• _What you will do_
Rewrite the stretch of the piece below about preparing for a baby from "And then Matthew" through "I’m not obsessed.", swapping "obsessed" for "fixated" wherever it occurs.

• _Document extract_

☆ ☆ ☆

Once Matthew was conceived and looking on ultrasound like he was going to stick around, I became obsessed with all things for the baby. I knew every item that the baby would need, and every item that was not a need but a want. I had spreadsheets (of course I did) of all things we needed and wanted, piles of baby stuff accumulating in the nursery, and a monthly plan of what items we’d buy and when (to spread out the big costs). I bought baby food recipe books and researched which cloth diapers to buy (and then promptly bought my entire stash and all required accessories – one of our monthly “big items”). I planned my work and worked my plan – every single night. I don’t think I talked about much other than the baby, and the baby’s stuff.
I revelled in my pregnancy – I enjoyed it very much. I joined several websites for weekly fetal development updates and would read a daily development journal when I woke up every morning (thank you, MBS). I enjoyed feeling symptoms, I wished for more. I created spreadsheets (of course I did) for kick count monitoring and pregnancy weight gain. I looked at fetal development photos on the internet all day long while at work. Even at work – there was nothing on my mind but my baby.
And then Matthew was born – and the obsession stopped.
Sure, I was concerned about his development, his weight gain, breastfeeding, and sleep – but I wasn’t obsessed with those things. I cared (and still do care) about everything Matthew eats on a daily basis, how much dairy he gets, how many times he poops (he’s never gone longer than 27 hours), how much sleep he gets in a 24-hour period, and how he’s doing with speech (because there are speech delays on both sides of our family). I make sure we read to him multiple times a day (not a problem – he loves books), constantly converse with him, and let him entertain himself for at least 30 minutes each morning and each afternoon (“because a child who never learns how to be alone will always be lonely”). But I’m not obsessed.

☆ ☆ ☆

• _Excerpted data_
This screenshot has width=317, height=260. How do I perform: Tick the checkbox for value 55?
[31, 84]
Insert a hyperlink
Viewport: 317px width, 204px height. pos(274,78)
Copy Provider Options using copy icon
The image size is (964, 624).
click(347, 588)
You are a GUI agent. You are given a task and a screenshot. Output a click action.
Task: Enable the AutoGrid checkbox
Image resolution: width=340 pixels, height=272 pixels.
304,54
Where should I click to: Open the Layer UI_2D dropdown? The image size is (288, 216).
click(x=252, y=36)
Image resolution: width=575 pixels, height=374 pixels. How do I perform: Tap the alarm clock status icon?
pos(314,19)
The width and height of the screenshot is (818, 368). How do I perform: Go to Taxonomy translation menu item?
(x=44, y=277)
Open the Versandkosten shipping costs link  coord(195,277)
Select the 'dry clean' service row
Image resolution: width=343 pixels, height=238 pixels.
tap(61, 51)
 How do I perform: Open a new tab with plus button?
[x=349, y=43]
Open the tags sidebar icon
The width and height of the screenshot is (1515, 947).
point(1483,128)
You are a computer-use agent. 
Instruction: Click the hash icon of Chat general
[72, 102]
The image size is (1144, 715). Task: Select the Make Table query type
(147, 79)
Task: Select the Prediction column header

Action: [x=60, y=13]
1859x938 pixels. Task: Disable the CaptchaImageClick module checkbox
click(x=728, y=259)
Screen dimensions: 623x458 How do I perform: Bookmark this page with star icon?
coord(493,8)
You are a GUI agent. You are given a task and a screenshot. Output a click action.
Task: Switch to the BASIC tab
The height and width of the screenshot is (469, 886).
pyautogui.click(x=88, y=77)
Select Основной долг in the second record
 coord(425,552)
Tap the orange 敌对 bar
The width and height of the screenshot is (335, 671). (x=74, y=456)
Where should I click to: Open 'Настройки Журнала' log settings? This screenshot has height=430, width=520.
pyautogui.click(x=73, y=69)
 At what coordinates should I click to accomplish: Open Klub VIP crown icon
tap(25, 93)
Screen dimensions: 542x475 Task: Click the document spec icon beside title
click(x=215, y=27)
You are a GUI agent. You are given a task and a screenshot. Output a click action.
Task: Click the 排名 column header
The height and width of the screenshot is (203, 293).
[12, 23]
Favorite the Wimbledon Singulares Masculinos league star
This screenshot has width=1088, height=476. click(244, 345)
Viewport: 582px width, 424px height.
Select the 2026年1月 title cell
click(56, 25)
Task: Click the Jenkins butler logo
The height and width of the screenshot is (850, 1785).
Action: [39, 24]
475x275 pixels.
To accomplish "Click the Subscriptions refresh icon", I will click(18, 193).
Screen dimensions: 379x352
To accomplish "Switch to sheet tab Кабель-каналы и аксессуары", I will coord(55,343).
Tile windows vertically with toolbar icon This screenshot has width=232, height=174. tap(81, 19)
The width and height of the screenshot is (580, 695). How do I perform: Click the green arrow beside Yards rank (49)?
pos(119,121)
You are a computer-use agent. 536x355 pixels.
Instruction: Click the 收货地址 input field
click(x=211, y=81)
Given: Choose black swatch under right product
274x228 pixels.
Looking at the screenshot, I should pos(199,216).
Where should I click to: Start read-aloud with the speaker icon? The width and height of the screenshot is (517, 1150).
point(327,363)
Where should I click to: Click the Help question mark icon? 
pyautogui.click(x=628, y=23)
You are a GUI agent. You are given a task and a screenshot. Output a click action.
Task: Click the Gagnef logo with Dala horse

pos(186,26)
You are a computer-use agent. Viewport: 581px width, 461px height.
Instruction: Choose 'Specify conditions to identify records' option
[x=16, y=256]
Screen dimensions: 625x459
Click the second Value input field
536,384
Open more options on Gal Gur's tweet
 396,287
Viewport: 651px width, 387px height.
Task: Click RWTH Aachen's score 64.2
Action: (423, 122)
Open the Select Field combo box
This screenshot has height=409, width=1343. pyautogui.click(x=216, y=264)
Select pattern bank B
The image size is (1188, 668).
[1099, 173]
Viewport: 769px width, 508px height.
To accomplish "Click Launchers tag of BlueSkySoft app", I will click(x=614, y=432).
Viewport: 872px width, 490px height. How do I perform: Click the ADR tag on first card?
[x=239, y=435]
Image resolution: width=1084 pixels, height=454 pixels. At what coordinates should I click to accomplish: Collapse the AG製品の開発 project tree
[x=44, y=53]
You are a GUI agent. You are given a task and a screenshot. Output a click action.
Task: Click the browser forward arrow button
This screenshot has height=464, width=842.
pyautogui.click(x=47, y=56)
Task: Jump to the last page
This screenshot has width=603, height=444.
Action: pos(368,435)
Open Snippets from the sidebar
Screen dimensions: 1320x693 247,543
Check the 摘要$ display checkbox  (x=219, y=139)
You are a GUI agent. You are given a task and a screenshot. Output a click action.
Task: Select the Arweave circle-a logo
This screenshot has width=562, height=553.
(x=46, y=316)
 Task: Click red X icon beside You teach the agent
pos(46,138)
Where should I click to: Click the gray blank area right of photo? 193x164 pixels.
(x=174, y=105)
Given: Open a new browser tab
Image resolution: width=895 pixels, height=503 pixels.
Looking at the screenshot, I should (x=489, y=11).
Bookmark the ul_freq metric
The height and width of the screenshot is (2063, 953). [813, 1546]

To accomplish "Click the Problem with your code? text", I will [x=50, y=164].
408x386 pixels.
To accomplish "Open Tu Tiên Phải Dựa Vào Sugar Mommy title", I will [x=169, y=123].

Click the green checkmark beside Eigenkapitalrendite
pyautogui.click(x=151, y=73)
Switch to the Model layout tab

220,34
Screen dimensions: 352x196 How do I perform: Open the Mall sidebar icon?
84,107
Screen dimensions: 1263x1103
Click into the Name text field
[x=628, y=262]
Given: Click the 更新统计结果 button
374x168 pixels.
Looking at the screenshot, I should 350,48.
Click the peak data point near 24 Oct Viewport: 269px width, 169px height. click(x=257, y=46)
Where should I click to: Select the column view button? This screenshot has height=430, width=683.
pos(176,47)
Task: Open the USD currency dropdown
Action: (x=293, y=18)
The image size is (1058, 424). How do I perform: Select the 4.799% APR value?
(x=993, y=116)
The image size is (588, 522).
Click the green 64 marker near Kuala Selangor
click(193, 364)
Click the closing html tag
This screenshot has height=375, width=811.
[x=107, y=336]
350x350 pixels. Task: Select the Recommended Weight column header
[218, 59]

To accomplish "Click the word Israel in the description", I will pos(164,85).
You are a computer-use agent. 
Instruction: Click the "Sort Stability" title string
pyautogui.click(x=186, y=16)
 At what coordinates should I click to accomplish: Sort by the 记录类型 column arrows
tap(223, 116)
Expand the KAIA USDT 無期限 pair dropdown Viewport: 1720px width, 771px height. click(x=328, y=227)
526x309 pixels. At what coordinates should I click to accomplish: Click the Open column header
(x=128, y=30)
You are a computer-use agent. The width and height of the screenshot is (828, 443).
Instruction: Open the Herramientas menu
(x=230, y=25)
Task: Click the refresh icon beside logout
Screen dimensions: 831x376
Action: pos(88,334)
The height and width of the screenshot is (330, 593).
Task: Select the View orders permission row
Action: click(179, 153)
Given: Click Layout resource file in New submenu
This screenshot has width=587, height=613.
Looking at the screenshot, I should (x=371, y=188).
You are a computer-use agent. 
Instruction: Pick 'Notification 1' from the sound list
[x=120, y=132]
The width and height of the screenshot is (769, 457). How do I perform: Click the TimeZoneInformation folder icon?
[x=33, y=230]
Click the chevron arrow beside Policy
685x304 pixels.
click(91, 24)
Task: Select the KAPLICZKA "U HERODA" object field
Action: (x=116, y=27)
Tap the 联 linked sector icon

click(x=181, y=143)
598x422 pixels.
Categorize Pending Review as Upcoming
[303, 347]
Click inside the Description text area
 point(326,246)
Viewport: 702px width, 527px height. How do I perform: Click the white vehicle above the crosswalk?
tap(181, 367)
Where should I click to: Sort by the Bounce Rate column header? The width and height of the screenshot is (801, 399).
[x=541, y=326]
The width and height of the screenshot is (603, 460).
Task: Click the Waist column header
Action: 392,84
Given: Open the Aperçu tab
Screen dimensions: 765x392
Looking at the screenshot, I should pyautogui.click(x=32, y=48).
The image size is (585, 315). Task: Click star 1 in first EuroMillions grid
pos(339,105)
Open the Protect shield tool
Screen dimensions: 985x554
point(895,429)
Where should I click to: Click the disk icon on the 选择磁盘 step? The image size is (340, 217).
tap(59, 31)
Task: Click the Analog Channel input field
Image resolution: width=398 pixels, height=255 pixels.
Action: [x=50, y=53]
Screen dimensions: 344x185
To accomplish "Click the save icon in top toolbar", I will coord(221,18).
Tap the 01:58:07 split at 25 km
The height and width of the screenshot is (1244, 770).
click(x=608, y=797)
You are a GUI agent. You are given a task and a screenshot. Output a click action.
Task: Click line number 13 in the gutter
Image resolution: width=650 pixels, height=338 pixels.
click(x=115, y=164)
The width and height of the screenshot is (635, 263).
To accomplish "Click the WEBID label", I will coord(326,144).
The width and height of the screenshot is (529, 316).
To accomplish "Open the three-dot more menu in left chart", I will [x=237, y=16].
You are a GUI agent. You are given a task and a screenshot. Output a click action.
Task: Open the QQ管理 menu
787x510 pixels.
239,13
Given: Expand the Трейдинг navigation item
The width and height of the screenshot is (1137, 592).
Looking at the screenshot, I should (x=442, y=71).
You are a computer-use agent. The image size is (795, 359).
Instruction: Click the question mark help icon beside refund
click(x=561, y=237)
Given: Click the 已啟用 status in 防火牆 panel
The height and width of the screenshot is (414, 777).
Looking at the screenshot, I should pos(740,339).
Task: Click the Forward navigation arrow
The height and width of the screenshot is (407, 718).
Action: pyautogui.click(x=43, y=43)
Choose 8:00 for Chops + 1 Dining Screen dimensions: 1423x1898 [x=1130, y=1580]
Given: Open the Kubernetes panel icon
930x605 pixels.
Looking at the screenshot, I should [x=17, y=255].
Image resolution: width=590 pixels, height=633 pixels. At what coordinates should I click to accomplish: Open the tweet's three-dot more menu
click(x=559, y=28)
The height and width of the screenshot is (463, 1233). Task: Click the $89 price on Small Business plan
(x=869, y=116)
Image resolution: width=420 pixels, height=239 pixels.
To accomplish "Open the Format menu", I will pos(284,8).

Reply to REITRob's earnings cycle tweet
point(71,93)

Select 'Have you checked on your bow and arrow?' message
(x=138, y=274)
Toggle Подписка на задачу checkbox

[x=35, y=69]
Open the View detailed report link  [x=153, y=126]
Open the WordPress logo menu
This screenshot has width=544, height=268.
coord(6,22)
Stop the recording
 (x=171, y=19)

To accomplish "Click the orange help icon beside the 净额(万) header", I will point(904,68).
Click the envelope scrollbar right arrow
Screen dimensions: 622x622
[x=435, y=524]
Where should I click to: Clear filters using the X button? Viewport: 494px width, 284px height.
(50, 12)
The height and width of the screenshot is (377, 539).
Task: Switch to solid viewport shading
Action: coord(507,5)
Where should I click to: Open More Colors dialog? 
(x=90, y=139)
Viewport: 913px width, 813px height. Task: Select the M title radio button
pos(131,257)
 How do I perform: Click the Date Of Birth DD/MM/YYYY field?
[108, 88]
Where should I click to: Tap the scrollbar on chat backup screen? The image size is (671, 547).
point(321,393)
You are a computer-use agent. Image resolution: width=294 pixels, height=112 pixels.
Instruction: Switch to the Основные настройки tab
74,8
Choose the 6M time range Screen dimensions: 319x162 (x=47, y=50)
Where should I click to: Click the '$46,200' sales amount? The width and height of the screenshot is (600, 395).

☆ ☆ ☆

• _Exercise answer_
And then Matthew was born – and the obsession stopped.
Sure, I was concerned about his development, his weight gain, breastfeeding, and sleep – but I wasn’t fixated with those things. I cared (and still do care) about everything Matthew eats on a daily basis, how much dairy he gets, how many times he poops (he’s never gone longer than 27 hours), how much sleep he gets in a 24-hour period, and how he’s doing with speech (because there are speech delays on both sides of our family). I make sure we read to him multiple times a day (not a problem – he loves books), constantly converse with him, and let him entertain himself for at least 30 minutes each morning and each afternoon (“because a child who never learns how to be alone will always be lonely”). But I’m not fixated.